Mia Love embrassé par son père, Deseret News

Que ce soit sur le site du Deseret News ou celui du Salt Lake Tribune, l’image qui prévaut pour les élections de mi-mandat en Utah est celle de Mia Love, entourée de sa famille, dont son père qui l’embrasse. Les parents de Mia Love et sa famille ont de quoi être heureux puisqu’elle vient non seulement d’être élue au Congrès, ce qui est déjà beaucoup pour une famille d’immigrés, mais qu’elle va marquer l’histoire aussi bien au niveau de l’Utah qu’au niveau fédéral.

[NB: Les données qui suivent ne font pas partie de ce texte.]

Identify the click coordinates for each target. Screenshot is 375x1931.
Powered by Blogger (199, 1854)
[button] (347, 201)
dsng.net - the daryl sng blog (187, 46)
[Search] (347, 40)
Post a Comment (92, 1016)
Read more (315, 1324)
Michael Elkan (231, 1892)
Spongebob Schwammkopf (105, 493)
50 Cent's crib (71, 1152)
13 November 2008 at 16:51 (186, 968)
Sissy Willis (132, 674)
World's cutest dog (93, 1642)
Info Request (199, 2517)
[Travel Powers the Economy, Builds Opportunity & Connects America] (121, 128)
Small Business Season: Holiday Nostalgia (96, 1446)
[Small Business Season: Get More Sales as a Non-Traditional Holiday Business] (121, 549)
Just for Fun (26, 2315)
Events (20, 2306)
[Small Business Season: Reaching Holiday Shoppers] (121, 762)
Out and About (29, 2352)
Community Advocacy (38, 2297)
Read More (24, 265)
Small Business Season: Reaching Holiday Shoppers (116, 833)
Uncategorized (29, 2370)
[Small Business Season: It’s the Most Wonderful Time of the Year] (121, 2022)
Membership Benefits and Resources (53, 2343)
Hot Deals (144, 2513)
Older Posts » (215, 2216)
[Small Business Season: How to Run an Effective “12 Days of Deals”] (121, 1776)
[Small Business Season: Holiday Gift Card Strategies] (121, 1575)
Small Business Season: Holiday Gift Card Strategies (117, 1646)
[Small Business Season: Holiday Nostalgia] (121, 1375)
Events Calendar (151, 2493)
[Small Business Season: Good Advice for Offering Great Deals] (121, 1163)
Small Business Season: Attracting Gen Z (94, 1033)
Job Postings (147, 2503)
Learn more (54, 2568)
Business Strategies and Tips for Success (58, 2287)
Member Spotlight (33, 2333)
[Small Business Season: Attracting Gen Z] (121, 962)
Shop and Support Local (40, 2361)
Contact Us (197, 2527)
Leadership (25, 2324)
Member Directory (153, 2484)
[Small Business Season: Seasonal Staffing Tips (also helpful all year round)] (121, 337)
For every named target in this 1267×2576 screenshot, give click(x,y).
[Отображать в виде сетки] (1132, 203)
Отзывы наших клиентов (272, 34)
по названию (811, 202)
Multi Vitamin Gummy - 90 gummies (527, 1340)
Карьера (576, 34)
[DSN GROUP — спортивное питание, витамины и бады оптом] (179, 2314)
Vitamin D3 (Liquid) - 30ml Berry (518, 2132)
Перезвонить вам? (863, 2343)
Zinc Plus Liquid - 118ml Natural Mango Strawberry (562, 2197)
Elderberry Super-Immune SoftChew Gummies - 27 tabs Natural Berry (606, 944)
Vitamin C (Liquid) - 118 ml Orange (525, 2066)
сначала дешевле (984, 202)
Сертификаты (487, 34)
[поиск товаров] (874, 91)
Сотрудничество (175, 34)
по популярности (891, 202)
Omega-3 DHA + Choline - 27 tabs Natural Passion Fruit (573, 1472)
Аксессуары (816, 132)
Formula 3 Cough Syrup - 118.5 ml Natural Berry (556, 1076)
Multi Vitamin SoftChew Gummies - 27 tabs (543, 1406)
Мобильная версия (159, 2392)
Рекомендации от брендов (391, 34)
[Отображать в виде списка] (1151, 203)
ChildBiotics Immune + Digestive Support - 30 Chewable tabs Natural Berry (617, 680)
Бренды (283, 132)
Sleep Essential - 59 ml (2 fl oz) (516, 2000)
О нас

Au niveau de l’Utah, Mia Love est la première Noire élue au Congrès. Elle est aussi l’autre nom du parachèvement de la « républicanisation » de l’Utah. Avec son élection, la délégation qui représentera l’Utah au Congrès, que ce soit au Sénat ou à la Chambre, est « rouge », entièrement républicaine. Cette délégation, issue d’un État plutôt conservateur et patriarcal, comprend une femme. Cela peut surprendre quand on méconnait l’Utah de voir une femme en politique et élue à une telle fonction; mais comme je l’ai expliqué dans ma précédente publication, ce n’est pas une nouveauté dans l’histoire de l’Utah.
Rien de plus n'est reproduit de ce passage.